Vía News acaba de publicar una Entrevista a José Luis Córdoba realizada en el pasado Salón de Barcelona. Dice cosas bastante interesantes pero hay una que me ha llamado especialmente la atención.
Sentaos y agarraos bien fuerte a la silla que lo que vais a leer os va a dejar plantados en el sitio. Atentos a las palabras de Jose Luis Córdoba:
Es cierto que el Salón Internacional del Cómic de Barcelona es el más importante de España, pero no deja de ser un salón que se hace en Barcelona. Que viene gente de Málaga, de Madrid o de A Coruña, le da un carácter especial, pero es algo que se hace en Barcelona y que eso marque el hábito de compra de toda España a mi me asusta un poco. Igual el año que viene te sorprendo y saco cuarenta títulos que no estaban previstos, pero en principio creo que lo coherente es, desde un punto de vista empresarial, es cambiar esto y no obligar a las librerías a comprar ese mes más de lo que pueden asimilar y estrangular las ventas de los meses siguientes.
¿ Pero se ha vuelto loco ? ¿ Cómo se atreve a decir esto ? ¿ Es que quieren hundir la industria ? Que se pare el mundo rápido, que nos bajamos todos. Hablando ya en serio, lo que aparece en ese párrafo es un autentico tabú para la industria española, es algo que nos cuenta mucho entender. ¿ Cómo no se van a sacar ciento y la madre de novedades en el Salón ? ¿ No es eso el significado del salón ? Ah, que tiene otro aparte de vender... ¿ cual ?

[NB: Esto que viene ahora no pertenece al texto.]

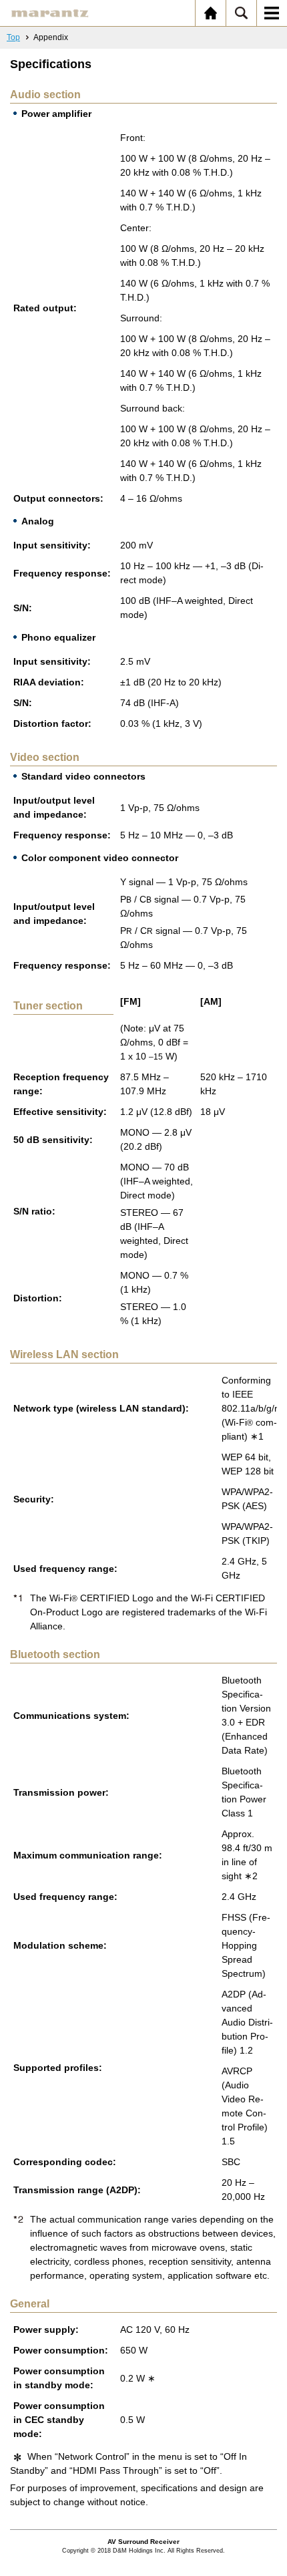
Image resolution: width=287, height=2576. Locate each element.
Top (13, 37)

Lo de sacar novedades como locos en el Salón es algo que se espera todo los años, es algo que se encuentra muy arraigado en nuestra sangre. Desde meses antes ya se están haciendo cabalas sobre los productos que van a sacar, sobre que ases en la manga que se guardan las grandes editoriales. Es impensable un salón sin una lista interminable de novedades, ni ahora ni en un futuro cercano. Lo que propone Córdoba es perfecto, pero suena a utopía. ¿ Cuál es la función principal del salón ? Vender, vender y vender. Cualquiera que haya ido se habrá dado cuenta que aquello es un perfecto mercado persa donde la venta es el máximo objetivo. ¿ Exposiciones ? ¿ Ruedas de prensa ? Sí, haberlas haylas, pero lo que importa es vender, vender y más vender. En el salón no buscan la difusión del cómic ni paridas similares. Fijaros que los tebeos que regalan son los restos de almacén de las grandes editoriales, no les importa si son tebeos lamentables. Que regalamos un tebeo, oiga, pues se lo puede comer con patatas, óigame usted a mi.

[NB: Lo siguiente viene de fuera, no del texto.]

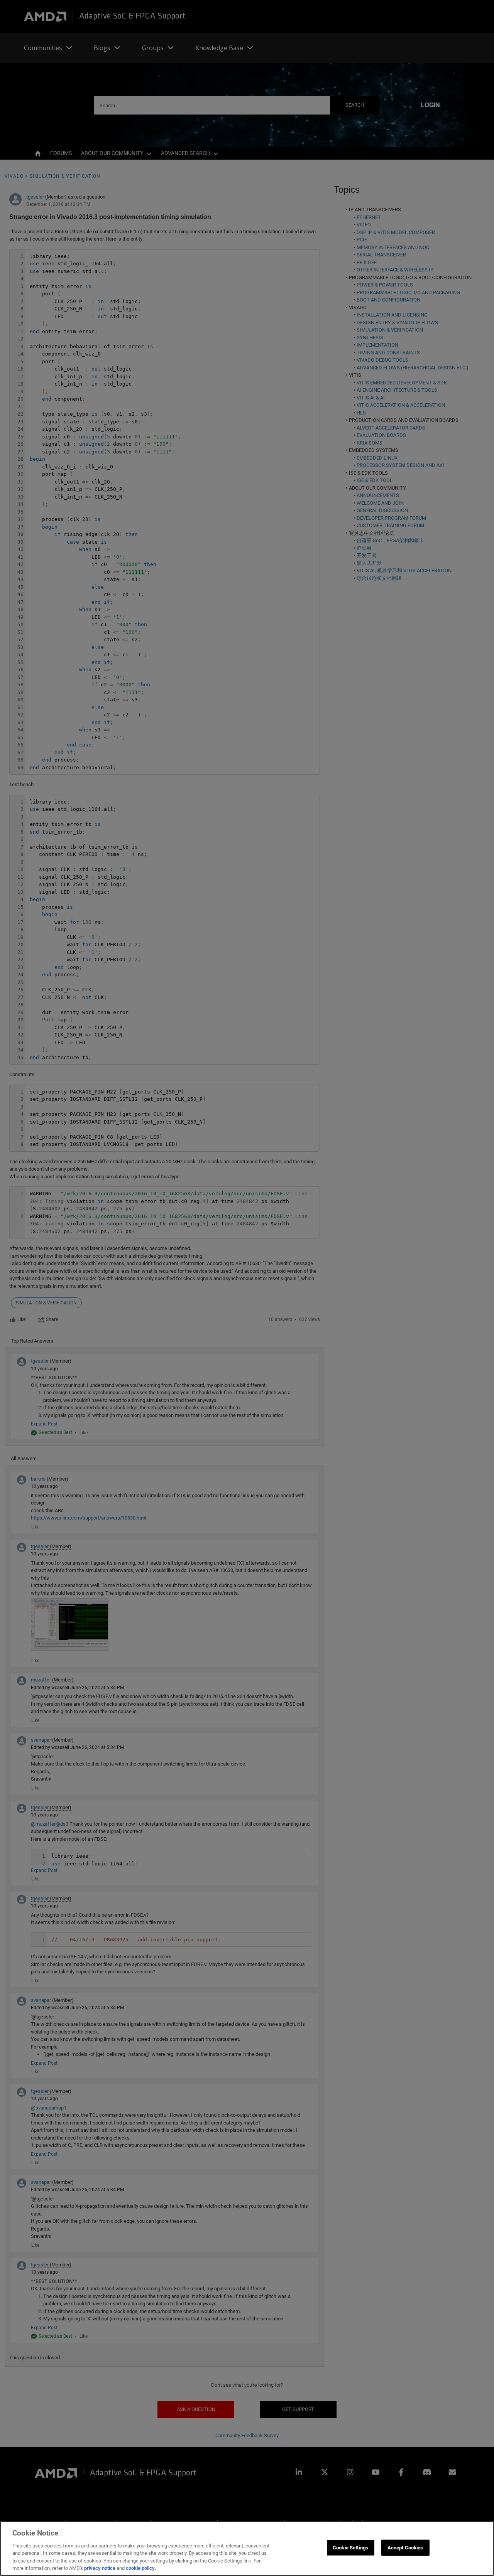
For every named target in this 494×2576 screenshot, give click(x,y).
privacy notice (99, 2568)
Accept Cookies (405, 2548)
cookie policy (140, 2568)
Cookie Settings (350, 2548)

¿ Pero esto no afecta al lector y a las librerías ? Pues sí. No hay lector que aguante el ritmo del mes del Salón, y últimamente algunas librerías también se empiezan a ver afectadas por el volumen de novedades (recordad, los tebeos hay que pagarlos, y tantos a la vez es complicado). Pero, ¿ qué mas da ? Ya hemos hecho la saca en el salón, lo que nos caiga en el resto de España pues esta bien, pero vamos, la tajada grande esta en Barcelona (recordad que alguna editorial como Norma, no se preocupo este año en distribuir las novedades el día que se abría el salón). Porque recordemos que las editoriales venden directamente al publico en Barcelona y con todo eso se ahorran los gastos de distribución y del librero, que pueden ascender hasta un 70% del precio final del producto, lo que supone una autentica salvajada. Si eso para las editoriales grandes supone unos ingresos brutales, imaginaros para las pequeñas que andan todo el día sobre la cuerda floja. Vender en el salón significa sacar beneficios a unos tebeos que en otra época del año raramente llegan a cubrir perdidas. Es triste pero es cierto.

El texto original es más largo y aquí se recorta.